Thanks, I went back and forth on what I measured and when I converted measurements into the values that would be averaged. I inadvertently skipped over the idea of exponentially averaging the period inside the ISR. However I also struggled over the idea of averaging based on time vs averaging based on transitions of the input signal. For example, your method will converge more quickly at higher frequencies since it will converge to 63% after 128 transitions of the input signal. I don't think I can wait for convergence of 128 transitions if the signal goes down to 10hz. I decided that for my purposes, I would average inside the ISR only enough to reduce noise and then I would average the signal power outside the ISR based on time instead of the number of transitions. The system I am monitoring should change as quickly at low hz as it will at high hz. While timed sampling of the input signal favored averaging down to tenths of a second, transition sampling of the input signal may favor little or no averaging of the input signal.
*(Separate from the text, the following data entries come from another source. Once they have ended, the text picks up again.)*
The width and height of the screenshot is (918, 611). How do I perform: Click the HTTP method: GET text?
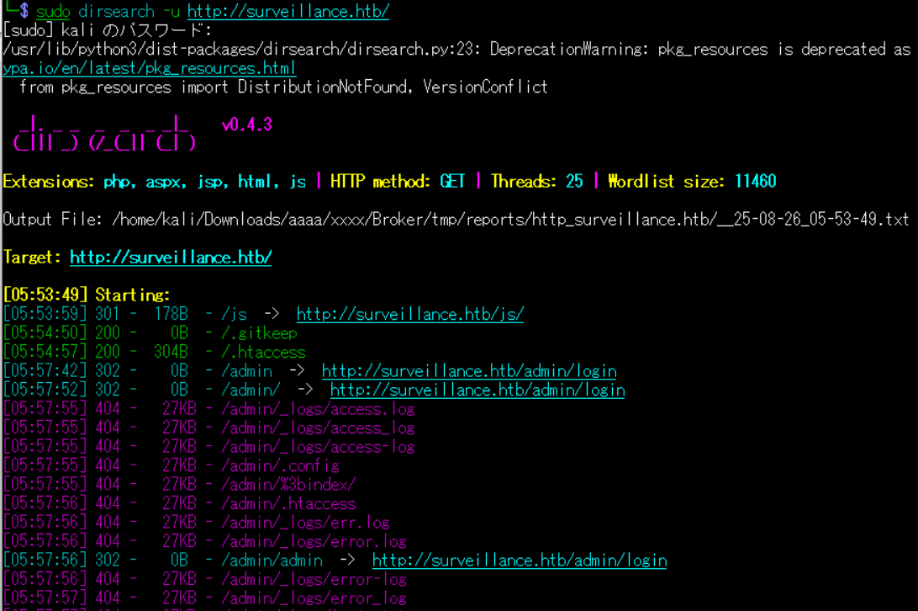[398, 182]
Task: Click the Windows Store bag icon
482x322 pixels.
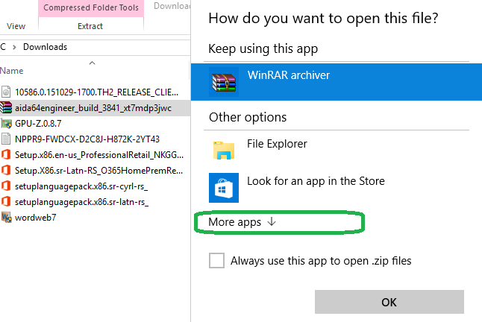Action: 224,188
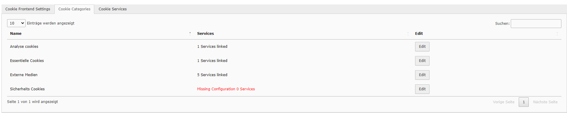Expand the entries-per-page dropdown showing 10
This screenshot has height=113, width=567.
pyautogui.click(x=16, y=23)
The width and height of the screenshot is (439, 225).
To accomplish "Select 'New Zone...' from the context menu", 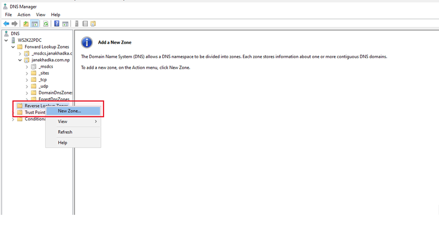I will point(70,111).
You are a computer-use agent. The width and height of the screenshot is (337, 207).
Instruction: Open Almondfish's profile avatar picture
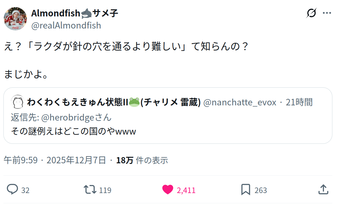(x=15, y=19)
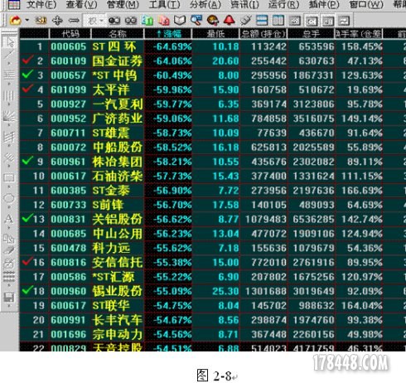This screenshot has width=406, height=383.
Task: Click the red alarm bell icon
Action: pos(229,20)
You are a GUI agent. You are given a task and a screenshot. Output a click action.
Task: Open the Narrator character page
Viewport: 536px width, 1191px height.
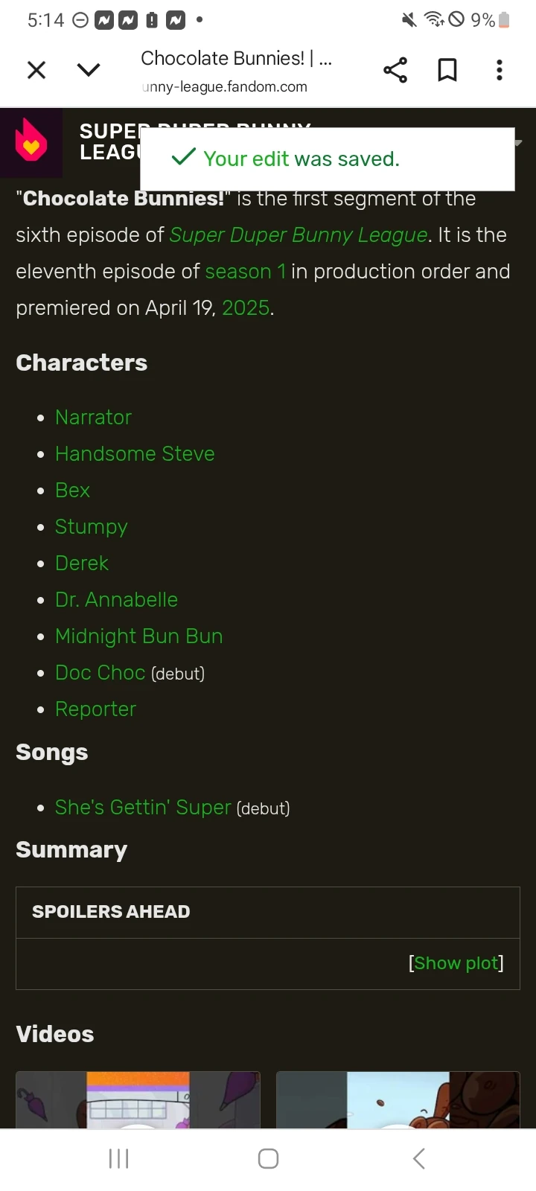point(93,417)
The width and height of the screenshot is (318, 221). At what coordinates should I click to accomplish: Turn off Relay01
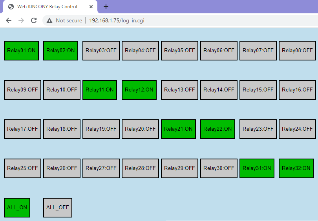click(x=21, y=51)
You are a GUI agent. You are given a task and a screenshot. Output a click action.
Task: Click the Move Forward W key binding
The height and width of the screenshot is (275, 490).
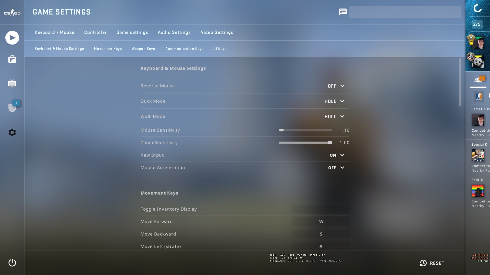pos(321,222)
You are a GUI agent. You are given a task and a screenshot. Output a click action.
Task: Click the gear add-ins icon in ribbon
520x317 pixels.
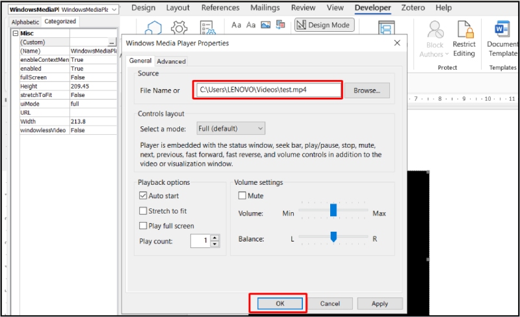[179, 29]
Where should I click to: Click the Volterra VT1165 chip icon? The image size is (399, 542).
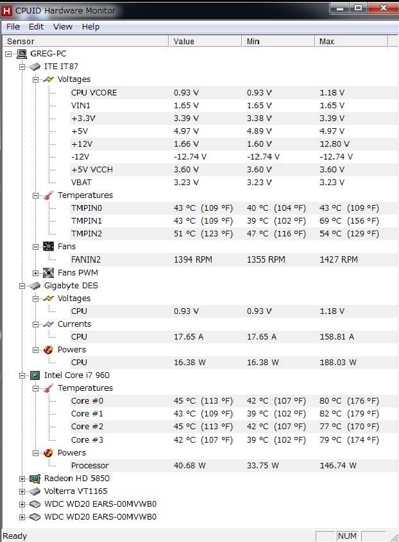[35, 491]
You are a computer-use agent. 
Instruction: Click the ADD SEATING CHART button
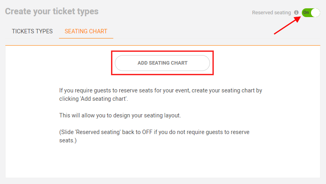[162, 63]
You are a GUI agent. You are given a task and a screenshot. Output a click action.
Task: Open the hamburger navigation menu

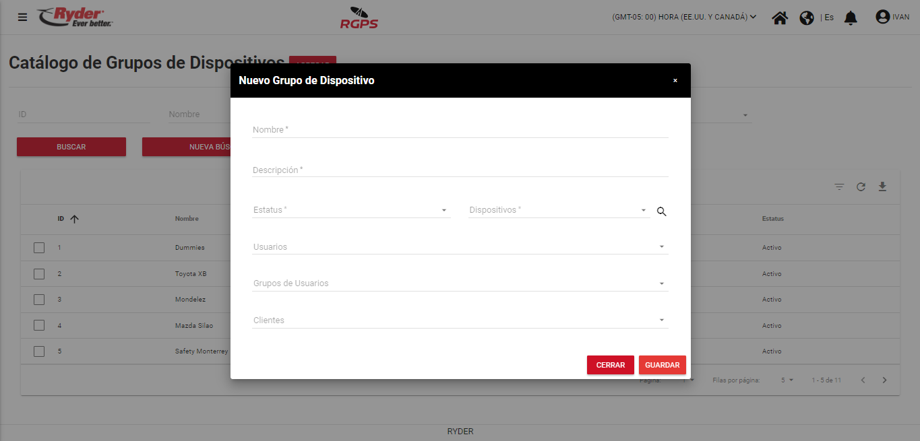23,18
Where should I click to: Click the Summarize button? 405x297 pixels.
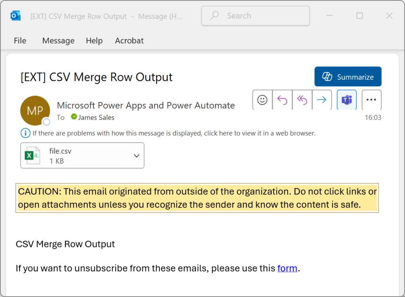348,77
I will have to decide to use your example exponential method inside the ISR at a lower shift value of 2 or 4 or mine that counts all the high and low microseconds until the next periodic average will take place. Yours may be better since it favors the most recent signal value. Then I will average the power level at a periodic time somewhere around 20 or 30 times a second in order to be comfortably faster than tenths of a second.
I have a question about your version of the exponential average. I am not quite sure I understand your use of the decShift variable. Is it only to boost the value above the decimal point? Also I do not start my exponential average with a left shift of the old average. I believe that truncates the right bits contained in the Shifted_avg_high accumulator. Am I doing it wrong?
Shifted_avg_high += (period << decShift) - avg;
avg_high = Shifted_avg_high >> weightShift;
The ISR in my example is completing in 12 or 16 microseconds. Do I need to experiment with your timing example if my input signal will never reach into kilohertz?
Your suggestion to suppress interrupts causes me to think I should keep all my immediate calculations inside the ISR instead of exiting the ISR with only the time stamp and a flag and then performing those immediate calculations inside the foreground loop. Then I should suppress interrupts when I do the periodic averaging.
Also I should incorporate volatile for a few variables.